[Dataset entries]
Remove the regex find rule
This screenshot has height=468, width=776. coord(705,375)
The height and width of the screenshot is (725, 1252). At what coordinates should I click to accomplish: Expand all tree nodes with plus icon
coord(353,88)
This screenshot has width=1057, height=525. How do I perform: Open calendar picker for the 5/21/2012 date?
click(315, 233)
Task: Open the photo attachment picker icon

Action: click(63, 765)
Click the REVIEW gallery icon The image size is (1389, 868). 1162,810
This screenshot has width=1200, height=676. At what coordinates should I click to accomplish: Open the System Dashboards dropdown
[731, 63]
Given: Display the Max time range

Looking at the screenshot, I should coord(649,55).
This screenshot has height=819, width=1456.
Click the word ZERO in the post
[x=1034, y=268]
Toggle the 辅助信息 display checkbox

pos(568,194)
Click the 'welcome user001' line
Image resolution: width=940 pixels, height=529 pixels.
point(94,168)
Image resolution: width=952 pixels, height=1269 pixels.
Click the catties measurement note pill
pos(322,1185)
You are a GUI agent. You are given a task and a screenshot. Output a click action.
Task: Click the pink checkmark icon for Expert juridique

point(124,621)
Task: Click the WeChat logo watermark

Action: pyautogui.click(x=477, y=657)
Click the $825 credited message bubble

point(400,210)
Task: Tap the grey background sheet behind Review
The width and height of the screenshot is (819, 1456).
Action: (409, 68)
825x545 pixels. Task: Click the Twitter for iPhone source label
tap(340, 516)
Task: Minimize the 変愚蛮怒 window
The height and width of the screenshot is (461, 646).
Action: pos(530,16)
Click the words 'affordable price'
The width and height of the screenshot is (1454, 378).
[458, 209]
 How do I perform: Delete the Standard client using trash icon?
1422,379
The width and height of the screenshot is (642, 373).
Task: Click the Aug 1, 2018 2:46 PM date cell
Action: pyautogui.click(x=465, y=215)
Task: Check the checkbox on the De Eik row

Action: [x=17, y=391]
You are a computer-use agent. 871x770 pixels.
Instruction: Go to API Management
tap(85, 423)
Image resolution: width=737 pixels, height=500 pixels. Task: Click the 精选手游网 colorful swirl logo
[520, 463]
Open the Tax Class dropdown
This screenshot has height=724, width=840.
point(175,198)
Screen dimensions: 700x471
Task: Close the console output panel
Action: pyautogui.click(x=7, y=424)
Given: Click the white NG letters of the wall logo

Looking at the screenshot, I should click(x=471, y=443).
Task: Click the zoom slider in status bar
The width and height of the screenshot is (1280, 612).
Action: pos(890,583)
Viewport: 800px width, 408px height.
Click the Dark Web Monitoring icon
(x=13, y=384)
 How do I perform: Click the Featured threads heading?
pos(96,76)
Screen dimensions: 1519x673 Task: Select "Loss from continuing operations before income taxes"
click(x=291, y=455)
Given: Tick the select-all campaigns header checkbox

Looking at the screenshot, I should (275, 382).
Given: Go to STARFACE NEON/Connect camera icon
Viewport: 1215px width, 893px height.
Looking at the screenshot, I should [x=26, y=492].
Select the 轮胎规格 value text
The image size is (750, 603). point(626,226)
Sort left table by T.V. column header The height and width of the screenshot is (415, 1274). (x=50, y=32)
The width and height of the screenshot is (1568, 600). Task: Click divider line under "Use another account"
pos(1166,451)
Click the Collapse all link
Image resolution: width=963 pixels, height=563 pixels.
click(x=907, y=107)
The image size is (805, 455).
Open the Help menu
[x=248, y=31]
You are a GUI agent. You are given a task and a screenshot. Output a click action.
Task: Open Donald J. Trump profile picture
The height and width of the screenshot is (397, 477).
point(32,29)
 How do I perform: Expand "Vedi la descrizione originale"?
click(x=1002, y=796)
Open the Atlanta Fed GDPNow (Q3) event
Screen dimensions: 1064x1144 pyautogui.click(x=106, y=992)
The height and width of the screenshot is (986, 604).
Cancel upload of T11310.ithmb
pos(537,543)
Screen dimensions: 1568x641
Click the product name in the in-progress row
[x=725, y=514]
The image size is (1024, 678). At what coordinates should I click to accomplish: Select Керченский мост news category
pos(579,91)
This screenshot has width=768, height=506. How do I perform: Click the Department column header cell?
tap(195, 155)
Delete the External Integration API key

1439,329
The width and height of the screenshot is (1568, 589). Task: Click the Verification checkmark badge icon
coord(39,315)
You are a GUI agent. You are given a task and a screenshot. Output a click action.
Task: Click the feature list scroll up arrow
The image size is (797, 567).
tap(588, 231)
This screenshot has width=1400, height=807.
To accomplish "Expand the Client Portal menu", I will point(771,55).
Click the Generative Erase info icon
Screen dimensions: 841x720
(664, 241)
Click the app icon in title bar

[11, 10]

TASK BRIEF
Would you return all of the data exactly as it stands above?

SOLUTION TO THIS EXERCISE
Remove the regex find rule
This screenshot has height=468, width=776. coord(705,375)
The height and width of the screenshot is (725, 1252). At what coordinates should I click to accomplish: Expand all tree nodes with plus icon
coord(353,88)
This screenshot has width=1057, height=525. How do I perform: Open calendar picker for the 5/21/2012 date?
click(315, 233)
Task: Open the photo attachment picker icon

Action: click(63, 765)
Click the REVIEW gallery icon The image size is (1389, 868). 1162,810
This screenshot has width=1200, height=676. At what coordinates should I click to accomplish: Open the System Dashboards dropdown
[731, 63]
Given: Display the Max time range

Looking at the screenshot, I should coord(649,55).
This screenshot has height=819, width=1456.
Click the word ZERO in the post
[x=1034, y=268]
Toggle the 辅助信息 display checkbox

pos(568,194)
Click the 'welcome user001' line
Image resolution: width=940 pixels, height=529 pixels.
point(94,168)
Image resolution: width=952 pixels, height=1269 pixels.
Click the catties measurement note pill
pos(322,1185)
You are a GUI agent. You are given a task and a screenshot. Output a click action.
Task: Click the pink checkmark icon for Expert juridique

point(124,621)
Task: Click the WeChat logo watermark

Action: pyautogui.click(x=477, y=657)
Click the $825 credited message bubble

point(400,210)
Task: Tap the grey background sheet behind Review
The width and height of the screenshot is (819, 1456).
Action: (409, 68)
825x545 pixels. Task: Click the Twitter for iPhone source label
tap(340, 516)
Task: Minimize the 変愚蛮怒 window
The height and width of the screenshot is (461, 646).
Action: pos(530,16)
Click the words 'affordable price'
The width and height of the screenshot is (1454, 378).
[458, 209]
 How do I perform: Delete the Standard client using trash icon?
1422,379
The width and height of the screenshot is (642, 373).
Task: Click the Aug 1, 2018 2:46 PM date cell
Action: pyautogui.click(x=465, y=215)
Task: Check the checkbox on the De Eik row

Action: [x=17, y=391]
You are a computer-use agent. 871x770 pixels.
Instruction: Go to API Management
tap(85, 423)
Image resolution: width=737 pixels, height=500 pixels. Task: Click the 精选手游网 colorful swirl logo
[520, 463]
Open the Tax Class dropdown
This screenshot has height=724, width=840.
point(175,198)
Screen dimensions: 700x471
Task: Close the console output panel
Action: pyautogui.click(x=7, y=424)
Given: Click the white NG letters of the wall logo

Looking at the screenshot, I should click(x=471, y=443).
Task: Click the zoom slider in status bar
The width and height of the screenshot is (1280, 612).
Action: pos(890,583)
Viewport: 800px width, 408px height.
Click the Dark Web Monitoring icon
(x=13, y=384)
 How do I perform: Click the Featured threads heading?
pos(96,76)
Screen dimensions: 1519x673 Task: Select "Loss from continuing operations before income taxes"
click(x=291, y=455)
Given: Tick the select-all campaigns header checkbox

Looking at the screenshot, I should (275, 382).
Given: Go to STARFACE NEON/Connect camera icon
Viewport: 1215px width, 893px height.
Looking at the screenshot, I should [x=26, y=492].
Select the 轮胎规格 value text
The image size is (750, 603). point(626,226)
Sort left table by T.V. column header The height and width of the screenshot is (415, 1274). (x=50, y=32)
The width and height of the screenshot is (1568, 600). Task: Click divider line under "Use another account"
pos(1166,451)
Click the Collapse all link
Image resolution: width=963 pixels, height=563 pixels.
click(x=907, y=107)
The image size is (805, 455).
Open the Help menu
[x=248, y=31]
You are a GUI agent. You are given a task and a screenshot. Output a click action.
Task: Open Donald J. Trump profile picture
The height and width of the screenshot is (397, 477).
point(32,29)
 How do I perform: Expand "Vedi la descrizione originale"?
click(x=1002, y=796)
Open the Atlanta Fed GDPNow (Q3) event
Screen dimensions: 1064x1144 pyautogui.click(x=106, y=992)
The height and width of the screenshot is (986, 604).
Cancel upload of T11310.ithmb
pos(537,543)
Screen dimensions: 1568x641
Click the product name in the in-progress row
[x=725, y=514]
The image size is (1024, 678). At what coordinates should I click to accomplish: Select Керченский мост news category
pos(579,91)
This screenshot has width=768, height=506. How do I perform: Click the Department column header cell?
tap(195, 155)
Delete the External Integration API key

1439,329
The width and height of the screenshot is (1568, 589). Task: Click the Verification checkmark badge icon
coord(39,315)
You are a GUI agent. You are given a task and a screenshot. Output a click action.
Task: Click the feature list scroll up arrow
The image size is (797, 567).
tap(588, 231)
This screenshot has width=1400, height=807.
To accomplish "Expand the Client Portal menu", I will point(771,55).
Click the Generative Erase info icon
Screen dimensions: 841x720
(664, 241)
Click the app icon in title bar

[11, 10]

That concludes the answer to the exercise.